PyArrow returns empty data frame

Open fabiotakaki opened this issue 7 years ago • 1 comments

I don't know why, when reading the file generated by parquetjs with pyspark works fine, but when reading from pyarrow returns a empty dataframe.

In this example using spark return the table normally:

parquet_file = "./file.parquet"  # Should be some file on your system
spark = SparkSession.builder.appName("TestingParquet").getOrCreate()
parquetFile = spark.read.parquet(parquet_file)

parquetFile.createOrReplaceTempView("parquetFile")
list = spark.sql("SELECT * FROM parquetFile")
list.show()

spark.stop()

When I try by pyarrow:

import pandas as pd

if __name__== "__main__":
    df = pd.read_parquet('file.parquet', engine='pyarrow')
    print df
    print df.dtypes

Just return Empty Dataframe with the header's columns. Anyone with that problem?

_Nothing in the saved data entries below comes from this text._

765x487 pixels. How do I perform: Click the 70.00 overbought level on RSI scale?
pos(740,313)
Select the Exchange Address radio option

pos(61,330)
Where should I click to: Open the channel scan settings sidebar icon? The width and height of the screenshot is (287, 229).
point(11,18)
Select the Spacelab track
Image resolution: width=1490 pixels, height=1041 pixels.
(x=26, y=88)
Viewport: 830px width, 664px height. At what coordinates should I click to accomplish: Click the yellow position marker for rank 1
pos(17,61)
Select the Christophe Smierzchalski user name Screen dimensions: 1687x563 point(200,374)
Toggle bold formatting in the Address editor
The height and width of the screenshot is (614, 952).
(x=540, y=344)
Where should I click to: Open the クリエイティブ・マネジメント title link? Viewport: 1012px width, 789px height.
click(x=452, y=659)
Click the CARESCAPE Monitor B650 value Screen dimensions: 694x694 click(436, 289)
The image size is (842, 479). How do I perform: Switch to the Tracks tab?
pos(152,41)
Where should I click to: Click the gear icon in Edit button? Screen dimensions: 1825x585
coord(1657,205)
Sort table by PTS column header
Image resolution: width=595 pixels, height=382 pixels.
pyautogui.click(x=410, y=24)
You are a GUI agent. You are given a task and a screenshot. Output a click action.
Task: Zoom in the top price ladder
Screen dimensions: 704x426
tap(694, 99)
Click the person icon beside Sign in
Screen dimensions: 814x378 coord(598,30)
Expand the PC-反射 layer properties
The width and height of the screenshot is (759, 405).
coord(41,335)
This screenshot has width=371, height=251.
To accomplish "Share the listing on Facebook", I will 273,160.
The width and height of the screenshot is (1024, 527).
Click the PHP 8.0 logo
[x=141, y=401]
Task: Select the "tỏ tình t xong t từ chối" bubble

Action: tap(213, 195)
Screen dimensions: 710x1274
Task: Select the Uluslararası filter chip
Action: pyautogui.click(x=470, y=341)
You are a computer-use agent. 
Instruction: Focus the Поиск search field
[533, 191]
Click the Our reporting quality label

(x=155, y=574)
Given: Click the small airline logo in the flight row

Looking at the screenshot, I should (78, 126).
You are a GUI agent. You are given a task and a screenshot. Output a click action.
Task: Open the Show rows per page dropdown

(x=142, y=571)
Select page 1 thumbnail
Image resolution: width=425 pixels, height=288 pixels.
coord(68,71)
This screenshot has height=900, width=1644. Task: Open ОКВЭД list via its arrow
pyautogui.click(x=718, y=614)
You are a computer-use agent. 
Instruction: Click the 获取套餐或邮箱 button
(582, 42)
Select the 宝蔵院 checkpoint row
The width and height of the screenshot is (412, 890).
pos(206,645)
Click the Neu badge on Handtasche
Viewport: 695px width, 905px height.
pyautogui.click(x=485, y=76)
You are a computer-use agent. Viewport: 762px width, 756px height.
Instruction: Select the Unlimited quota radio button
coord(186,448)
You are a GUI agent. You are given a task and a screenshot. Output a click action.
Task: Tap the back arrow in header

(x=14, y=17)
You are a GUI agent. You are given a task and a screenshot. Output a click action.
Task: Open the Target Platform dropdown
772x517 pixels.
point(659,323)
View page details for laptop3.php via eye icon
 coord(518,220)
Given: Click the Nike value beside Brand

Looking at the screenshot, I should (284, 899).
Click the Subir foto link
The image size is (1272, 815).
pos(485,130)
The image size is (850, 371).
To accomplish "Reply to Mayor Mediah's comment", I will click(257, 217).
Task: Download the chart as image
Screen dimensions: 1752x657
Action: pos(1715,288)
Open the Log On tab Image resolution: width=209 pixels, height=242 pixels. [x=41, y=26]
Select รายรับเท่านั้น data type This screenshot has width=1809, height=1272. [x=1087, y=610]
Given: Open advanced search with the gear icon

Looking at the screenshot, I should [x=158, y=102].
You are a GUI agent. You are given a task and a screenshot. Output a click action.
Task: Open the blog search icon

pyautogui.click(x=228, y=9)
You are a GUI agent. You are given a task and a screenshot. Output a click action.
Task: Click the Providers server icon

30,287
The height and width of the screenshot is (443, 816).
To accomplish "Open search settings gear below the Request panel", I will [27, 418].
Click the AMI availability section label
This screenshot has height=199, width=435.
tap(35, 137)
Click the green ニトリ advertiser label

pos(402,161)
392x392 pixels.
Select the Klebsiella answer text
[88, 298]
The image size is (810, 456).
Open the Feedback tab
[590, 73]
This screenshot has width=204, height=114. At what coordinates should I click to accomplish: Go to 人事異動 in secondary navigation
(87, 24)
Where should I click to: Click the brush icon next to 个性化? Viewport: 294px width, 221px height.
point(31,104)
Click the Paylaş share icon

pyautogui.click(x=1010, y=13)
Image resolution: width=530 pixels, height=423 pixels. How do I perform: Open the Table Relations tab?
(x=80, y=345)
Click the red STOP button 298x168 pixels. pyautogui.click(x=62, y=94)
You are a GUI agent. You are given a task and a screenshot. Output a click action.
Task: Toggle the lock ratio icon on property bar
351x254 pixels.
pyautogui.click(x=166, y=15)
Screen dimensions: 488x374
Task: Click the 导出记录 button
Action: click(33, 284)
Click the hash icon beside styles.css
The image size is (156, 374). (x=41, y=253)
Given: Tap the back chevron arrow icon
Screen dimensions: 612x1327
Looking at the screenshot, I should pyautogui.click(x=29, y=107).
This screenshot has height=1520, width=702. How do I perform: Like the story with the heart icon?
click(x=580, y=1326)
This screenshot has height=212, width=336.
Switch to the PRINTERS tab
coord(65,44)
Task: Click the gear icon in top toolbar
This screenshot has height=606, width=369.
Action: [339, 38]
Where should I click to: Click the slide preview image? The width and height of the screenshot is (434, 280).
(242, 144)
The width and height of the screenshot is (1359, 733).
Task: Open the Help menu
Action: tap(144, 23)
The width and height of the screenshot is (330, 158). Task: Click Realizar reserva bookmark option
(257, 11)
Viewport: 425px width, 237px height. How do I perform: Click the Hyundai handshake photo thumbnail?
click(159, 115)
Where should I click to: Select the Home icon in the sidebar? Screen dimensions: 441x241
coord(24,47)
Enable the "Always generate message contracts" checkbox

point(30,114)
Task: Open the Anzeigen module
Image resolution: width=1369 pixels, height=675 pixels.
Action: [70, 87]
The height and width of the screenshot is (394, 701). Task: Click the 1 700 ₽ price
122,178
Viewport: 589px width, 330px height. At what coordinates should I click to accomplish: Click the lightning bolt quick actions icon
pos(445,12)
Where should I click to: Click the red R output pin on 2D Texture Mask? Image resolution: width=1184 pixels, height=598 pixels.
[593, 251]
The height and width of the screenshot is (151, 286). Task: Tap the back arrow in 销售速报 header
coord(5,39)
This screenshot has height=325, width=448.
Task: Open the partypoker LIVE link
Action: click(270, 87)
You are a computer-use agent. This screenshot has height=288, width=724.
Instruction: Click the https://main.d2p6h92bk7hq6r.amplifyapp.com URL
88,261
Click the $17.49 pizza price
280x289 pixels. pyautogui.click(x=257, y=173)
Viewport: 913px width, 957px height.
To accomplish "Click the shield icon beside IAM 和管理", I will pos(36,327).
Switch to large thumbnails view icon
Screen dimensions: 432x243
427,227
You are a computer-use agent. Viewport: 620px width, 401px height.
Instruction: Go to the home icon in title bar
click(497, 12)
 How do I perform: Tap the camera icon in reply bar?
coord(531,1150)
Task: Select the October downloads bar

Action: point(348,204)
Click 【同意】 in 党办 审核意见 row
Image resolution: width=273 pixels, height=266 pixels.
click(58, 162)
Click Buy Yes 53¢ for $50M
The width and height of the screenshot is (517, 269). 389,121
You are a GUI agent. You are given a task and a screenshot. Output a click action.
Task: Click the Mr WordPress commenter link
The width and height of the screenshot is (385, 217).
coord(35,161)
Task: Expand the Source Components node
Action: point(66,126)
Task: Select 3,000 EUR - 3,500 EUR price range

Nov 16 '18 13:11 fabiotakaki

I think you've already found the solution, but it would be useful for everyone else to note that the problem is probably around DATA_PAGE/DATA_PAGE_V2 specifications (see at https://github.com/ZJONSSON/parquetjs/issues/24#issuecomment-416009322) and the solution is this: https://github.com/ZJONSSON/parquetjs#notes

Jun 04 '19 12:06 szdominik